Après cette première excarmouche, nous arrivons devant le gros des arguments hostiles à la propriété intellectuelle.

S II.

Deux systèmes adverses.

Tout ce qui a été produit contre la reconnaissance de cette propriété peut se résumer en deux systèmes, qu'il serait bien facile et plus logique peut-être de confondre en un seul.

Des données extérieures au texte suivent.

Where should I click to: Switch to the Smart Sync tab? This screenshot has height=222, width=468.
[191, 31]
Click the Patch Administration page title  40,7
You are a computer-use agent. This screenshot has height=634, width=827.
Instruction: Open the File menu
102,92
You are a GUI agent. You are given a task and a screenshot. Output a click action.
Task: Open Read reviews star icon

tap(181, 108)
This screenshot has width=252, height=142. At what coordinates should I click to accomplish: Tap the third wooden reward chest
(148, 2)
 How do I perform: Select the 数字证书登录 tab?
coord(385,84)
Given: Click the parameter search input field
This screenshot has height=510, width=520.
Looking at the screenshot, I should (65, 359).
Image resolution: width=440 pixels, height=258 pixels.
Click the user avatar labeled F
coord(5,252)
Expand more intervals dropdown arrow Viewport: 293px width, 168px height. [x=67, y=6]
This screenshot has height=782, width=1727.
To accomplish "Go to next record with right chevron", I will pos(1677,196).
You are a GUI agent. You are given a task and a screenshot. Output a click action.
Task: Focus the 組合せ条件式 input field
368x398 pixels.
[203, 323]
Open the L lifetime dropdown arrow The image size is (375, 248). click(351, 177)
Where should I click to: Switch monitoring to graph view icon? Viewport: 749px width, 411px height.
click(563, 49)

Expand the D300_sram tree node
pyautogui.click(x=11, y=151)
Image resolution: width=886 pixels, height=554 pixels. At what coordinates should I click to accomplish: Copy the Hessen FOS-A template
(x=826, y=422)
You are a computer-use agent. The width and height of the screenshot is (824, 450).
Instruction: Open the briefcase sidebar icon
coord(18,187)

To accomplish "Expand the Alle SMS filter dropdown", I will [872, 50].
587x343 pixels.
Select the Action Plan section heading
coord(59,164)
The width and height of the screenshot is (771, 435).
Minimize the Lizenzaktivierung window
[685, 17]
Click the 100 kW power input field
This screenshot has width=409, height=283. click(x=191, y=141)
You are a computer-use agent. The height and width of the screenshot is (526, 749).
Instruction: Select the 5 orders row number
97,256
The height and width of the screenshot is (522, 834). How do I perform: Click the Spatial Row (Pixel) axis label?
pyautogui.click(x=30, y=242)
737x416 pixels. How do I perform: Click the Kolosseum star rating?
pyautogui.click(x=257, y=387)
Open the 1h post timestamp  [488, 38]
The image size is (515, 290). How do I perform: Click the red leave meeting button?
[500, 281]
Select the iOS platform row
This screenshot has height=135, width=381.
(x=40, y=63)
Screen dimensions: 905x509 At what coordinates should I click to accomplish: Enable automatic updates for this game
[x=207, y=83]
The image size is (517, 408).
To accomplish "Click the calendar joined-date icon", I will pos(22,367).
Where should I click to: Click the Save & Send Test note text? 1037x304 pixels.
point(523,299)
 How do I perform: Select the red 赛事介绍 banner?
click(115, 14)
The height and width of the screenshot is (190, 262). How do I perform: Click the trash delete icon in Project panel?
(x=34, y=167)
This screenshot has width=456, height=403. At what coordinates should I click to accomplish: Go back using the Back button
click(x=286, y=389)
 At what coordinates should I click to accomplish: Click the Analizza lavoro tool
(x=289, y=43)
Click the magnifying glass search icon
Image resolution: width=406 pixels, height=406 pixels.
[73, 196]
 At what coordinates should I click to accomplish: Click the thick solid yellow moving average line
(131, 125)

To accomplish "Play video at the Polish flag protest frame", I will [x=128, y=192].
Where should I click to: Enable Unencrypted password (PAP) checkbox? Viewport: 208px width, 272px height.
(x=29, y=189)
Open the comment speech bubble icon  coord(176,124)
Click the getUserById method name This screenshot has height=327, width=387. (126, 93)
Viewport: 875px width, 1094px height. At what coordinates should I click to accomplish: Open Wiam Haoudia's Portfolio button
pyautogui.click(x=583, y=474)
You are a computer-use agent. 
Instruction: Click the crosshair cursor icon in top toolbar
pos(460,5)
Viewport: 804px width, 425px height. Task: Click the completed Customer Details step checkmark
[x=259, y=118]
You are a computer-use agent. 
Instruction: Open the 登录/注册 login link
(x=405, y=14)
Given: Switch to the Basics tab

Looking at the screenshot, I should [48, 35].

Quelques-uns des écrivains dont nous combattons les doctrines admettent bien qu'au début, tant que l'auteur et l'inventeur renferment leur idée, leur découverte en eux-mêmes, ou gardent pour eux seuls le manuscrit qui en est dépositaire, l'écrivain et l'inventeur se trouvent propriétaires de leur idée, mais qu'aussitôt que l'inventeur et l'écrivain ont donné une publicité quelconque à leur pensée, à leur découverte, au manuscrit, ils ont irrévocablement, à partir de ce moment et par ce fait, perdu la propriété de leur idée. Que, dès lors, les producteurs de cette idée se trouveraient, en fait, dans l'impossibilité d'en exercer le droit de reproduction, si pour leur assurer une juste rémunération et ne pas méconnaître en eux, non pas le droit de propriété qui n'existerait point ici, mais le droit incontestable du travail, le législateur, tout en sauvegardant, dans une certaine mesure, les droits du public, n'intervenait pour conclure une transaction et régler équitablement les droits de tous, en accordant un privilége simplement temporaire à l'écrivain, à l'artiste ou à l'inventeur.